April 18, 2009
I am not sure about the etymology of the word “compersion”, but I can tell you that it is a word that is meant to describe the feelings of joy that you feel at your patner’s happiness. For example, when Michael returned from dates with Becky and was smiling and happy, that often made me happy for him in turn. Compersion.
I’ve heard compersion described as meaning the opposite of jealousy, but I am not sure if it is true. Actually, I’m not sure that it CAN be true. Can you feel two opposite feelings at the same time? I have certainly felt feelings of jealousy and compersion at the same time. I have heard others claim that this is impossible. If you are really happy for a person, how can you also feel jealous of the cause of that happiness.
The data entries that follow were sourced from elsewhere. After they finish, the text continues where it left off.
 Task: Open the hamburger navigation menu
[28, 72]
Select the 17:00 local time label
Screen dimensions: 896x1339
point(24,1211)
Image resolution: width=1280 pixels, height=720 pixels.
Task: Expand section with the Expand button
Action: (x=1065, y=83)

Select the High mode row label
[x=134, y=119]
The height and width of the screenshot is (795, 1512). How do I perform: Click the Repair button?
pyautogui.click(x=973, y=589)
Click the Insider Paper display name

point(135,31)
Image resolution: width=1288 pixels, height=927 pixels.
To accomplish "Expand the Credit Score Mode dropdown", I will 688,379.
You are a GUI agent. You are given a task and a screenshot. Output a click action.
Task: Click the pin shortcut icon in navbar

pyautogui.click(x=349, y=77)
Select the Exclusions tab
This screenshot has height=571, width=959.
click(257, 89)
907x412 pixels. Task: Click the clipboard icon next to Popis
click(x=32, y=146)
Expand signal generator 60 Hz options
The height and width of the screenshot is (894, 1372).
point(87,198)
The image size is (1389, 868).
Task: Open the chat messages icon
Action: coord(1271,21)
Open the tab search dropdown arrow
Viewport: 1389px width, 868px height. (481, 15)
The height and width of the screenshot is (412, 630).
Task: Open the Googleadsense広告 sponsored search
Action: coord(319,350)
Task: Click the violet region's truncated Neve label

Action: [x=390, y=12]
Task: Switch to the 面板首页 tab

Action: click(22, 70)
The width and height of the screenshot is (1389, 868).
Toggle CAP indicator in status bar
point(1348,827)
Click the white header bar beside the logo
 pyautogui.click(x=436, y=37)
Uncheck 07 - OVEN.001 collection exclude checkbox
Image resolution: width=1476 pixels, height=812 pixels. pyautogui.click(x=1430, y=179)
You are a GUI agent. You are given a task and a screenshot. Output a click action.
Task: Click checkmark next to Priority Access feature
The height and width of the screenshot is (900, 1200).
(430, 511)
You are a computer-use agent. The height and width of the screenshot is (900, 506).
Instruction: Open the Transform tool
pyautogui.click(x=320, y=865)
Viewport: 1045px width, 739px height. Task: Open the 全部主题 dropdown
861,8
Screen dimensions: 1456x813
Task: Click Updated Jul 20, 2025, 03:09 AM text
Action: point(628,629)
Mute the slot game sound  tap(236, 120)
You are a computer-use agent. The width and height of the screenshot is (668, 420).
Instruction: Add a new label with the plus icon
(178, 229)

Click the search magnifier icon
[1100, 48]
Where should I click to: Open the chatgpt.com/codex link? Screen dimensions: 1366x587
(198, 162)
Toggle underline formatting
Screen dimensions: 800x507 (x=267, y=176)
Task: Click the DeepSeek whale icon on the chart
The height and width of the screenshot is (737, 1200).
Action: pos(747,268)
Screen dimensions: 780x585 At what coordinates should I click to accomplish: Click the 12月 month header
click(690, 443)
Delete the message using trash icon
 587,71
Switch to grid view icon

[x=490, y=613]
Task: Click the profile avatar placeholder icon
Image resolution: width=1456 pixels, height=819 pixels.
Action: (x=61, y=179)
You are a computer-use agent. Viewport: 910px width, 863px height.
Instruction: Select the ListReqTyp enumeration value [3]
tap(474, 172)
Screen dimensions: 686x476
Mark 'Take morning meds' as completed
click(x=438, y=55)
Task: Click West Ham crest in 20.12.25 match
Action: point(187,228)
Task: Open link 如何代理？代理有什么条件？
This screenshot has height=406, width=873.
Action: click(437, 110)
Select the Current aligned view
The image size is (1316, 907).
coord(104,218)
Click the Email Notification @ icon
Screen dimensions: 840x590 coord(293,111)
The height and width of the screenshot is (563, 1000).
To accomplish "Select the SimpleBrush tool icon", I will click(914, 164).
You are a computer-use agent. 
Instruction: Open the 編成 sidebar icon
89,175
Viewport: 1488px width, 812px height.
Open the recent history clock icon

Logically, this makes perfect sense, but emotions often run a different path than logic.
What I do know is that the longer I practice PUTTING the feelings of compersion into myself, imagining Michael with a partner and forcing myself to smile through the daydream, the more it really does make me smile when he talks about a pretty girl or a co-worker with a great laugh. In truth these little things never bothered me, but now I would be perfectly okay with encouraging him to take things to the next step. Compersion has been a learned feeling for me as much as a natural one, and it is something that is really hard to feel without the open nature of poly. I guess it is one more thing to feel thankful for.